[Dataset entries]
- - - - -
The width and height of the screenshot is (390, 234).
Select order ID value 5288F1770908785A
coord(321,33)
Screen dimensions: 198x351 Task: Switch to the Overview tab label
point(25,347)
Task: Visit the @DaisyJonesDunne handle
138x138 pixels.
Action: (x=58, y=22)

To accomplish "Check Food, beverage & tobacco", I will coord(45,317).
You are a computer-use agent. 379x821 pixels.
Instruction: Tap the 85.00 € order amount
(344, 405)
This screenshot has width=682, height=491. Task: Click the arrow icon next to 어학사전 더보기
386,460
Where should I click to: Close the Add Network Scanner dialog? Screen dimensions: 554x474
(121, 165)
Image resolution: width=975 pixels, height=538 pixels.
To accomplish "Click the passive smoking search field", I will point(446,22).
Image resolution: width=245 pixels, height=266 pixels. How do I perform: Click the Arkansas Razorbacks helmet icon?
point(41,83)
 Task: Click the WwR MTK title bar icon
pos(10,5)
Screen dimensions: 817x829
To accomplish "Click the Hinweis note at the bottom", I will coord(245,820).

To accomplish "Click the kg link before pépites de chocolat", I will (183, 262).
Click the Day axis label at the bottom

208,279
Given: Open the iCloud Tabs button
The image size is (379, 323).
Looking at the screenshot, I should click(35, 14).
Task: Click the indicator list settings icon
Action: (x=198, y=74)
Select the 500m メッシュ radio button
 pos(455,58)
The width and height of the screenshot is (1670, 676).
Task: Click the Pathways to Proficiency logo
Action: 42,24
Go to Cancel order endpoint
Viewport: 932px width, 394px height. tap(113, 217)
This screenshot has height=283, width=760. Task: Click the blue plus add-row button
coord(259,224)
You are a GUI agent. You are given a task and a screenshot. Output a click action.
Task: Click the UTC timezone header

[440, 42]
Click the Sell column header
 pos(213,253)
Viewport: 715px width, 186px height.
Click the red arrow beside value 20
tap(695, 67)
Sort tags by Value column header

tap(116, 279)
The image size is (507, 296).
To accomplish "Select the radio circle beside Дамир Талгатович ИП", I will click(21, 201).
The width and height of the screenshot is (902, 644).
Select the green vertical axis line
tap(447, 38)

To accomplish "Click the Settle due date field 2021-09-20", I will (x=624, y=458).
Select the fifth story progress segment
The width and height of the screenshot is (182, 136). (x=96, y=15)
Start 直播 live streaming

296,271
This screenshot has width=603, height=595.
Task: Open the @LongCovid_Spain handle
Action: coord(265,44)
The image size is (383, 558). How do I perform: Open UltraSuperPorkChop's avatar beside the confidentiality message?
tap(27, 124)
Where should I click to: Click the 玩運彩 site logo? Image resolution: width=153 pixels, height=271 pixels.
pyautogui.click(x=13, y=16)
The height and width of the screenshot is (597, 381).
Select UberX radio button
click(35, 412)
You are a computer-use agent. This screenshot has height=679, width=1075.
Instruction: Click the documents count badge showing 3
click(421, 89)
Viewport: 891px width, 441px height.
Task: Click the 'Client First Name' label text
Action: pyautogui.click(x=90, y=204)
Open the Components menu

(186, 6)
- - - - -
## WORK TO BE COMPLETED
Every record must be transcribed precisely, down to the last character.

## OUTPUT
The width and height of the screenshot is (390, 234).
Select order ID value 5288F1770908785A
coord(321,33)
Screen dimensions: 198x351 Task: Switch to the Overview tab label
point(25,347)
Task: Visit the @DaisyJonesDunne handle
138x138 pixels.
Action: (x=58, y=22)

To accomplish "Check Food, beverage & tobacco", I will coord(45,317).
You are a computer-use agent. 379x821 pixels.
Instruction: Tap the 85.00 € order amount
(344, 405)
This screenshot has width=682, height=491. Task: Click the arrow icon next to 어학사전 더보기
386,460
Where should I click to: Close the Add Network Scanner dialog? Screen dimensions: 554x474
(121, 165)
Image resolution: width=975 pixels, height=538 pixels.
To accomplish "Click the passive smoking search field", I will point(446,22).
Image resolution: width=245 pixels, height=266 pixels. How do I perform: Click the Arkansas Razorbacks helmet icon?
point(41,83)
 Task: Click the WwR MTK title bar icon
pos(10,5)
Screen dimensions: 817x829
To accomplish "Click the Hinweis note at the bottom", I will coord(245,820).

To accomplish "Click the kg link before pépites de chocolat", I will (183, 262).
Click the Day axis label at the bottom

208,279
Given: Open the iCloud Tabs button
The image size is (379, 323).
Looking at the screenshot, I should click(35, 14).
Task: Click the indicator list settings icon
Action: (x=198, y=74)
Select the 500m メッシュ radio button
 pos(455,58)
The width and height of the screenshot is (1670, 676).
Task: Click the Pathways to Proficiency logo
Action: 42,24
Go to Cancel order endpoint
Viewport: 932px width, 394px height. tap(113, 217)
This screenshot has height=283, width=760. Task: Click the blue plus add-row button
coord(259,224)
You are a GUI agent. You are given a task and a screenshot. Output a click action.
Task: Click the UTC timezone header

[440, 42]
Click the Sell column header
 pos(213,253)
Viewport: 715px width, 186px height.
Click the red arrow beside value 20
tap(695, 67)
Sort tags by Value column header

tap(116, 279)
The image size is (507, 296).
To accomplish "Select the radio circle beside Дамир Талгатович ИП", I will click(21, 201).
The width and height of the screenshot is (902, 644).
Select the green vertical axis line
tap(447, 38)

To accomplish "Click the Settle due date field 2021-09-20", I will (x=624, y=458).
Select the fifth story progress segment
The width and height of the screenshot is (182, 136). (x=96, y=15)
Start 直播 live streaming

296,271
This screenshot has width=603, height=595.
Task: Open the @LongCovid_Spain handle
Action: coord(265,44)
The image size is (383, 558). How do I perform: Open UltraSuperPorkChop's avatar beside the confidentiality message?
tap(27, 124)
Where should I click to: Click the 玩運彩 site logo? Image resolution: width=153 pixels, height=271 pixels.
pyautogui.click(x=13, y=16)
The height and width of the screenshot is (597, 381).
Select UberX radio button
click(35, 412)
You are a computer-use agent. This screenshot has height=679, width=1075.
Instruction: Click the documents count badge showing 3
click(421, 89)
Viewport: 891px width, 441px height.
Task: Click the 'Client First Name' label text
Action: pyautogui.click(x=90, y=204)
Open the Components menu

(186, 6)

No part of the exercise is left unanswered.